For game two in Sydney, New South Wales again showed their dominance. This time they came away with the win, tying up the series one game apiece going into the decider at Suncorp Stadium.
Queensland lacked the composure, and the confidence, of previous series in that match. The injury to Billy Slater, which he played on with, did affect the Maroons but at times they were their own worse enemies.
Failing to take advantage of Akuila Uate’s multiple spilt balls cost the Maroons the win. They forced passes on the Blues line early in the tackle count, and the half back pairing of Cooper Cronk and Johnathan Thurston does not appear to have the same cohesion as it did between Thurston and Lockyer.
So with that in mind, how will the Blues defeat the Maroons and prevent Queensland making it seven straight Origin series?
Having stubbornly stuck with Mitchell Pearce, who adds nothing to the side after seven consecutive appearances despite the chopping and changing of his five eighth partners in recent years, they have finally decided Todd Carney is the man suitable to play alongside him.

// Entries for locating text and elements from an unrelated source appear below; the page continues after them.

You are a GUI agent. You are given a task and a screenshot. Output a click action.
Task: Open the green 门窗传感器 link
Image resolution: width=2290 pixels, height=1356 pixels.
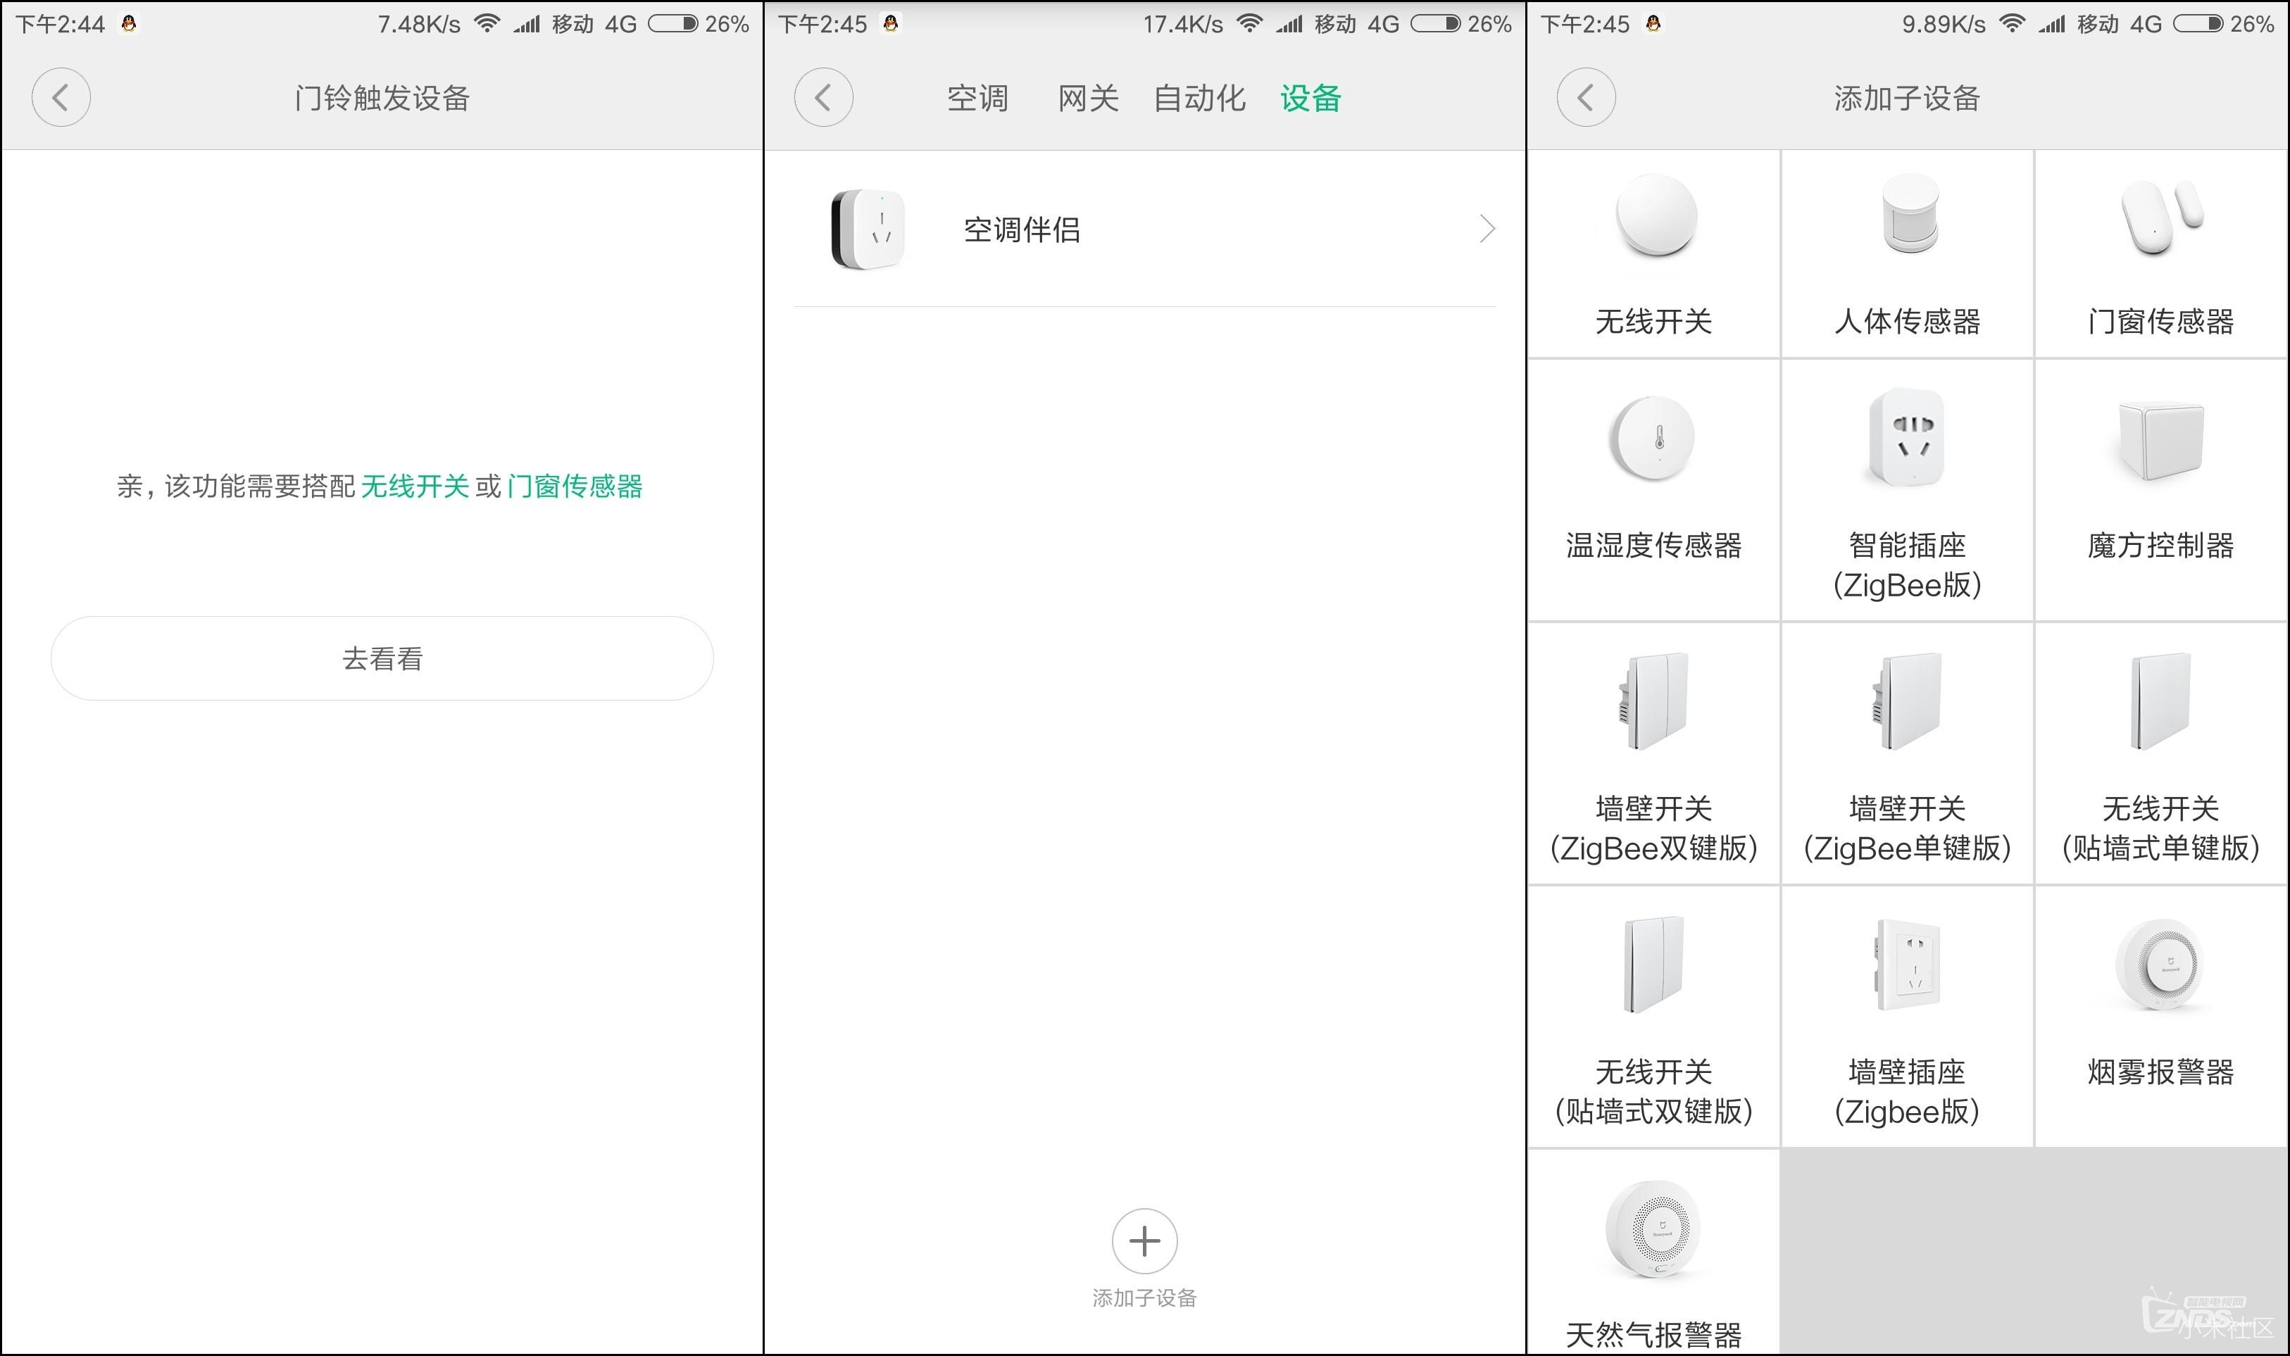pyautogui.click(x=575, y=486)
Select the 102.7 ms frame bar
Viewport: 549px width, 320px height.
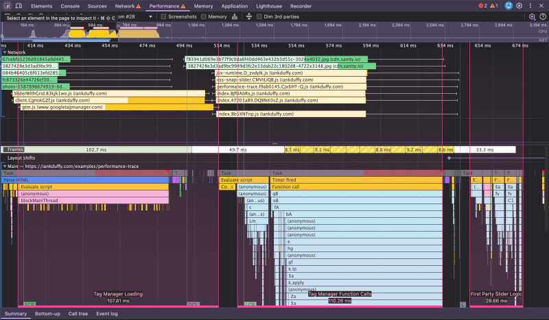point(96,149)
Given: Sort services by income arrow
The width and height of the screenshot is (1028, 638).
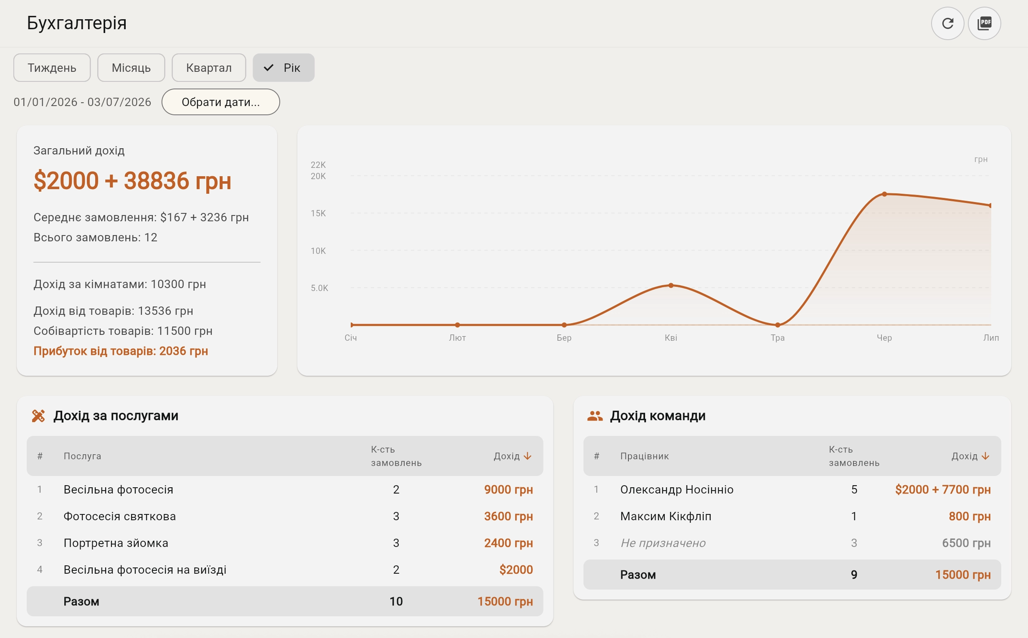Looking at the screenshot, I should point(527,456).
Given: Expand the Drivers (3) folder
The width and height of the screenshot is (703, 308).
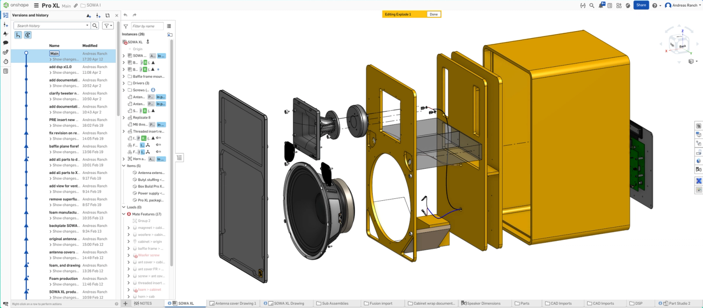Looking at the screenshot, I should 124,83.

Hardly a Lockyer/Thurston partnership, but it seems to be working. Both the five eighth and half back are able to work off each other, create a platform and hammer the Queensland back line, an achievement that was near impossible two years ago.
But in the fiery cauldron of Suncorp, the site of the old Lang Park where King Wally Lewis would murder anybody in a Blue shirt, anything can happen. New South Wales have blown big matches under pressure at Suncorp Stadium before, and its more than likely they’ll do it again.
Whether that will be this year remains to be seen.